Samir Arora ist Inder, der ein gepflegtes Deutsch spricht. Von seinen Eltern wurde er in der Tradition abendländischer Musikkultur erzogen und zum passablen Pianisten und Sänger ausgebildet. Nach dem Schulabschluss sollte er an einem deutschen Konservatorium studieren. Allerdings bekam er dafür kein Visum. Arora hatte nämlich in jungen Jahren in einer Theatertruppe mitgespielt, war gelegentlich im indischen Fernsehen aufgetreten und hatte so kleine Gesangsrollen in Jesus Christ Superstar und der Rockoper Tommy bekommen. Dies wiederum veranlasste deutsche Behörden dazu, dem jungen Talent mangelnde Ernsthaftigkeit seiner musikalischen Karrierepläne zu unterstellen. Der verdutzte Arora und seine Eltern bekamen zu hören, dass eine geregelte deutsche Ausbildung nicht mit dem indischen Lebenstemperament vereinbar sei.

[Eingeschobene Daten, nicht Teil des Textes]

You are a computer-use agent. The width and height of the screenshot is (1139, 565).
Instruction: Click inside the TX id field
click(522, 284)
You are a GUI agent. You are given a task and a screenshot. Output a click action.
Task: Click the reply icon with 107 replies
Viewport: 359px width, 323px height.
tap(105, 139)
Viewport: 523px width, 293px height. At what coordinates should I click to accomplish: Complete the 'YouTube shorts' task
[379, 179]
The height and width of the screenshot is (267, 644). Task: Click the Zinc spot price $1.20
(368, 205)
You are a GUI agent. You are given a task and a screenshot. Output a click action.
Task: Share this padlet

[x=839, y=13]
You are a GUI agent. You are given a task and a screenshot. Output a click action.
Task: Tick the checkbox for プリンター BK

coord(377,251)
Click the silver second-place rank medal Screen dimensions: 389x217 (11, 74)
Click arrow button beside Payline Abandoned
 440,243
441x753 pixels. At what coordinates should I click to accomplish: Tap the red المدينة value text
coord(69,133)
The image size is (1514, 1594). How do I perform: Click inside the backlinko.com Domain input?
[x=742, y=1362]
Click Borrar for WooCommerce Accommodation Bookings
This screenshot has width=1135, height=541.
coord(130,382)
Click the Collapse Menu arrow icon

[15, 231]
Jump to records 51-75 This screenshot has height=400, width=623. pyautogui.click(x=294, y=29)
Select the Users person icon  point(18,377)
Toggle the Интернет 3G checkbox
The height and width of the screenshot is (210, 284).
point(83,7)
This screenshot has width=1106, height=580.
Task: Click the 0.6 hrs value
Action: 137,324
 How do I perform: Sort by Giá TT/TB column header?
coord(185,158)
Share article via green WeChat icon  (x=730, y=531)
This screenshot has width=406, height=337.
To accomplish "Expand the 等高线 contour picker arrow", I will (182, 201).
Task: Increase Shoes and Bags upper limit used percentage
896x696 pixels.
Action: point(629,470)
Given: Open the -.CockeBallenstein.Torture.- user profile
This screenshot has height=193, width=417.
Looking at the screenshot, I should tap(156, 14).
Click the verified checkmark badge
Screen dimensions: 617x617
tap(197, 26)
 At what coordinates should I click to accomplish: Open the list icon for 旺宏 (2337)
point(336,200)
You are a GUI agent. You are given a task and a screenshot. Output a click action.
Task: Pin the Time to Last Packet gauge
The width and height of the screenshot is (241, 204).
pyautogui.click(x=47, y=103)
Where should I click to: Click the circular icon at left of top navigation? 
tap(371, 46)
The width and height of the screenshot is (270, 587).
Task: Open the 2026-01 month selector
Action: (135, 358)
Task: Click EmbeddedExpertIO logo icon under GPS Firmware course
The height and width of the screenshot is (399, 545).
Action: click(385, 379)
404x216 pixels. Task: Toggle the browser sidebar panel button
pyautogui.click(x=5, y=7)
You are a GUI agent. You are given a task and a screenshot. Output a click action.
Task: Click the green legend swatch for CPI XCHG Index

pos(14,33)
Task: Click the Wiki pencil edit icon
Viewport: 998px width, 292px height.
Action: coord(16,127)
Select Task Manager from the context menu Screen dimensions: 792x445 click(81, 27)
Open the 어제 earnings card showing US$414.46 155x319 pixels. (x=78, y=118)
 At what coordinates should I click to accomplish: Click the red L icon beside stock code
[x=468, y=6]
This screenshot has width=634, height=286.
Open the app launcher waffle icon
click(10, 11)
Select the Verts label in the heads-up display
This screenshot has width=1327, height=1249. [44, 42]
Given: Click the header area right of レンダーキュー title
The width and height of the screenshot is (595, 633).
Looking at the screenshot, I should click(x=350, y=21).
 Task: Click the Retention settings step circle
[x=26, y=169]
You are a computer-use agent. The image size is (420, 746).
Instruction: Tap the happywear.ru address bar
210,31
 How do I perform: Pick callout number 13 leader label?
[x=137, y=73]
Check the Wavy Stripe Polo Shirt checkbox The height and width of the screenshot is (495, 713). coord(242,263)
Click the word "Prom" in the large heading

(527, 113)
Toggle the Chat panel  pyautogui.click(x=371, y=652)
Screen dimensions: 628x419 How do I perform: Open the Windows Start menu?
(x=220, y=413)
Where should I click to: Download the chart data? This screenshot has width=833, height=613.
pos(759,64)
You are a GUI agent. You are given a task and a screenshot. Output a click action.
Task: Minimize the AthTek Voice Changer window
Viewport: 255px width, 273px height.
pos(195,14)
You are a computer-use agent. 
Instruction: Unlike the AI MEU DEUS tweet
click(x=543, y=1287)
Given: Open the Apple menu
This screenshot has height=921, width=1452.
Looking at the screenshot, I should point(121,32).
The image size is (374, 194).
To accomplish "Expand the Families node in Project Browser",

Die Debatte über eine deutsche Greencard findet Arora durchaus interessant. "Hätte es sie früher gegeben, wäre ich der erste Antragsteller gewesen." Was sie im heutigen Umfeld leisten kann, ist für Arora jedoch überaus zweifelhaft. Schnelle Datennetze machen viele Reisen und Visa überflüssig. Zudem herrscht in den USA für Computerexperten noch immer ein deutlich attraktiveres Klima als in Deutschland. "Wer heute Indien verlässt, hat eine Geschäftsidee und will eine Firma gründen, auch wenn zunächst für eine andere Firma gearbeitet wird. Entscheidend sind die Möglichkeiten, schnell und einfach bei Risikokapitalisten Gehör zu finden. Sie entscheiden, wo die Musik gespielt wird."